Saved data entries:
____________________

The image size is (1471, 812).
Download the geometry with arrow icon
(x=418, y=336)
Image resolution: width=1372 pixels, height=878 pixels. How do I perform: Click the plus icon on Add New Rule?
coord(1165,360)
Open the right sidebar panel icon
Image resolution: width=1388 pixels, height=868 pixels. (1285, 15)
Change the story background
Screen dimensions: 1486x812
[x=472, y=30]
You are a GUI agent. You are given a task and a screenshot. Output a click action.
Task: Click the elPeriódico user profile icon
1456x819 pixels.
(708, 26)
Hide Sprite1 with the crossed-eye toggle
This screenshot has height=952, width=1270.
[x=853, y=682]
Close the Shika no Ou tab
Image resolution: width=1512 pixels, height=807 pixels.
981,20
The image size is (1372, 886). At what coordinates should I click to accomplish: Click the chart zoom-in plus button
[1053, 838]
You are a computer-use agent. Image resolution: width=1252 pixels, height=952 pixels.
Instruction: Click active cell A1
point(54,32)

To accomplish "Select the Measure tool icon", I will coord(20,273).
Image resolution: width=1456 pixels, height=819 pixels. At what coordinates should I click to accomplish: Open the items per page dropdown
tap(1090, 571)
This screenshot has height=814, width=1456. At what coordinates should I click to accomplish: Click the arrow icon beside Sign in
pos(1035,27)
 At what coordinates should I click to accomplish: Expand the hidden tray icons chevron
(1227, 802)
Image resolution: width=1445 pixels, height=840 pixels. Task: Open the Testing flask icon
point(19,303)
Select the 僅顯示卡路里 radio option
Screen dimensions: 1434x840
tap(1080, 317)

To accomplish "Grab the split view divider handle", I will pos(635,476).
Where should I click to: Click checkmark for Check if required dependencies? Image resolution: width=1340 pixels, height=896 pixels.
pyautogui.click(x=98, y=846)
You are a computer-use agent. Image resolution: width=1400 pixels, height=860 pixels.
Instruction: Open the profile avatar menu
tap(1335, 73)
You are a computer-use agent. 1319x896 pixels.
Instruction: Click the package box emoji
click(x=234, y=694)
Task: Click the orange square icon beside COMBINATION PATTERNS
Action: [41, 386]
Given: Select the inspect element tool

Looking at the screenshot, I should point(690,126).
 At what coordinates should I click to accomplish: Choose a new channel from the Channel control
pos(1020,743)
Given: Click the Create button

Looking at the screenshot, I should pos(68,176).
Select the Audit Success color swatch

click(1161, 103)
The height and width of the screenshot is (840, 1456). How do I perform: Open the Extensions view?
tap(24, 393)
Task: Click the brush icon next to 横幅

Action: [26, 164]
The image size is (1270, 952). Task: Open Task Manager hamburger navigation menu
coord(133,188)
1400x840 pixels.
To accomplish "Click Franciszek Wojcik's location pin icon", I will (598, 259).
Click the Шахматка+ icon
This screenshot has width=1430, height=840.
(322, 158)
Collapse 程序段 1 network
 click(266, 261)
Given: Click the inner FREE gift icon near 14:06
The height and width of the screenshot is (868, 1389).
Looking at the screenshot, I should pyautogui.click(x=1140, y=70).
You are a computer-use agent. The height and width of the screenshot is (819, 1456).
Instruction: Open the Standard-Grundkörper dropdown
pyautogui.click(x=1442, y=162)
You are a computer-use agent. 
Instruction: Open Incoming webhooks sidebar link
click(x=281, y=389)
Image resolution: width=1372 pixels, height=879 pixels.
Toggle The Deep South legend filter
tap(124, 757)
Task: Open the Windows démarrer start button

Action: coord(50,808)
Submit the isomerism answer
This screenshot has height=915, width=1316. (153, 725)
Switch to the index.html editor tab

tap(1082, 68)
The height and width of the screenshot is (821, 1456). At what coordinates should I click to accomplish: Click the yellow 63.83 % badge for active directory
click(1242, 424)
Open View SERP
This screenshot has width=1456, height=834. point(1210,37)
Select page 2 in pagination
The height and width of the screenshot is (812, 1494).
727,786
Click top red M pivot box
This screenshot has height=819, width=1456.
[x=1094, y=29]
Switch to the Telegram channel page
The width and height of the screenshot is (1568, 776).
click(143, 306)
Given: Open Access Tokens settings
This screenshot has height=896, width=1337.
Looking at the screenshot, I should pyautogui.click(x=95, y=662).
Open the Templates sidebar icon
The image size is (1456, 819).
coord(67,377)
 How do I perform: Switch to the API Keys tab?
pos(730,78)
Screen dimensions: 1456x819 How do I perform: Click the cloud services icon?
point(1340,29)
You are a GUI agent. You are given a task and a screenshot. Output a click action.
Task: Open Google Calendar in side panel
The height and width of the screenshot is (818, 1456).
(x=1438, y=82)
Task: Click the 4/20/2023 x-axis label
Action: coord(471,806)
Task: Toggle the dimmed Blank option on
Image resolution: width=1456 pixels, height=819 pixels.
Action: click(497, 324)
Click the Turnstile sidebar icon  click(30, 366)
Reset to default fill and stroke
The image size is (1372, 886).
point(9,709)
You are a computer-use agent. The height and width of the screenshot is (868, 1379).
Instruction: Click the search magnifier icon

____________________

*WHAT YOU SHOULD DO*:
Write out all of the records word for word.

*ANSWER TO THIS TASK*:
The image size is (1471, 812).
Download the geometry with arrow icon
(x=418, y=336)
Image resolution: width=1372 pixels, height=878 pixels. How do I perform: Click the plus icon on Add New Rule?
coord(1165,360)
Open the right sidebar panel icon
Image resolution: width=1388 pixels, height=868 pixels. (1285, 15)
Change the story background
Screen dimensions: 1486x812
[x=472, y=30]
You are a GUI agent. You are given a task and a screenshot. Output a click action.
Task: Click the elPeriódico user profile icon
1456x819 pixels.
(708, 26)
Hide Sprite1 with the crossed-eye toggle
This screenshot has height=952, width=1270.
[x=853, y=682]
Close the Shika no Ou tab
Image resolution: width=1512 pixels, height=807 pixels.
981,20
The image size is (1372, 886). At what coordinates should I click to accomplish: Click the chart zoom-in plus button
[1053, 838]
You are a computer-use agent. Image resolution: width=1252 pixels, height=952 pixels.
Instruction: Click active cell A1
point(54,32)

To accomplish "Select the Measure tool icon", I will coord(20,273).
Image resolution: width=1456 pixels, height=819 pixels. At what coordinates should I click to accomplish: Open the items per page dropdown
tap(1090, 571)
This screenshot has height=814, width=1456. At what coordinates should I click to accomplish: Click the arrow icon beside Sign in
pos(1035,27)
 At what coordinates should I click to accomplish: Expand the hidden tray icons chevron
(1227, 802)
Image resolution: width=1445 pixels, height=840 pixels. Task: Open the Testing flask icon
point(19,303)
Select the 僅顯示卡路里 radio option
Screen dimensions: 1434x840
tap(1080, 317)

To accomplish "Grab the split view divider handle", I will pos(635,476).
Where should I click to: Click checkmark for Check if required dependencies? Image resolution: width=1340 pixels, height=896 pixels.
pyautogui.click(x=98, y=846)
You are a computer-use agent. Image resolution: width=1400 pixels, height=860 pixels.
Instruction: Open the profile avatar menu
tap(1335, 73)
You are a computer-use agent. 1319x896 pixels.
Instruction: Click the package box emoji
click(x=234, y=694)
Task: Click the orange square icon beside COMBINATION PATTERNS
Action: [41, 386]
Given: Select the inspect element tool

Looking at the screenshot, I should point(690,126).
 At what coordinates should I click to accomplish: Choose a new channel from the Channel control
pos(1020,743)
Given: Click the Create button

Looking at the screenshot, I should pos(68,176).
Select the Audit Success color swatch

click(1161, 103)
The height and width of the screenshot is (840, 1456). How do I perform: Open the Extensions view?
tap(24, 393)
Task: Click the brush icon next to 横幅

Action: [26, 164]
The image size is (1270, 952). Task: Open Task Manager hamburger navigation menu
coord(133,188)
1400x840 pixels.
To accomplish "Click Franciszek Wojcik's location pin icon", I will (598, 259).
Click the Шахматка+ icon
This screenshot has width=1430, height=840.
(322, 158)
Collapse 程序段 1 network
 click(266, 261)
Given: Click the inner FREE gift icon near 14:06
The height and width of the screenshot is (868, 1389).
Looking at the screenshot, I should pyautogui.click(x=1140, y=70).
You are a computer-use agent. The height and width of the screenshot is (819, 1456).
Instruction: Open the Standard-Grundkörper dropdown
pyautogui.click(x=1442, y=162)
You are a computer-use agent. 
Instruction: Open Incoming webhooks sidebar link
click(x=281, y=389)
Image resolution: width=1372 pixels, height=879 pixels.
Toggle The Deep South legend filter
tap(124, 757)
Task: Open the Windows démarrer start button

Action: coord(50,808)
Submit the isomerism answer
This screenshot has height=915, width=1316. (153, 725)
Switch to the index.html editor tab

tap(1082, 68)
The height and width of the screenshot is (821, 1456). At what coordinates should I click to accomplish: Click the yellow 63.83 % badge for active directory
click(1242, 424)
Open View SERP
This screenshot has width=1456, height=834. point(1210,37)
Select page 2 in pagination
The height and width of the screenshot is (812, 1494).
727,786
Click top red M pivot box
This screenshot has height=819, width=1456.
[x=1094, y=29]
Switch to the Telegram channel page
The width and height of the screenshot is (1568, 776).
click(143, 306)
Given: Open Access Tokens settings
This screenshot has height=896, width=1337.
Looking at the screenshot, I should pyautogui.click(x=95, y=662).
Open the Templates sidebar icon
The image size is (1456, 819).
coord(67,377)
 How do I perform: Switch to the API Keys tab?
pos(730,78)
Screen dimensions: 1456x819 How do I perform: Click the cloud services icon?
point(1340,29)
You are a GUI agent. You are given a task and a screenshot. Output a click action.
Task: Open Google Calendar in side panel
The height and width of the screenshot is (818, 1456).
(x=1438, y=82)
Task: Click the 4/20/2023 x-axis label
Action: coord(471,806)
Task: Toggle the dimmed Blank option on
Image resolution: width=1456 pixels, height=819 pixels.
Action: click(497, 324)
Click the Turnstile sidebar icon  click(30, 366)
Reset to default fill and stroke
The image size is (1372, 886).
point(9,709)
You are a computer-use agent. The height and width of the screenshot is (868, 1379).
Instruction: Click the search magnifier icon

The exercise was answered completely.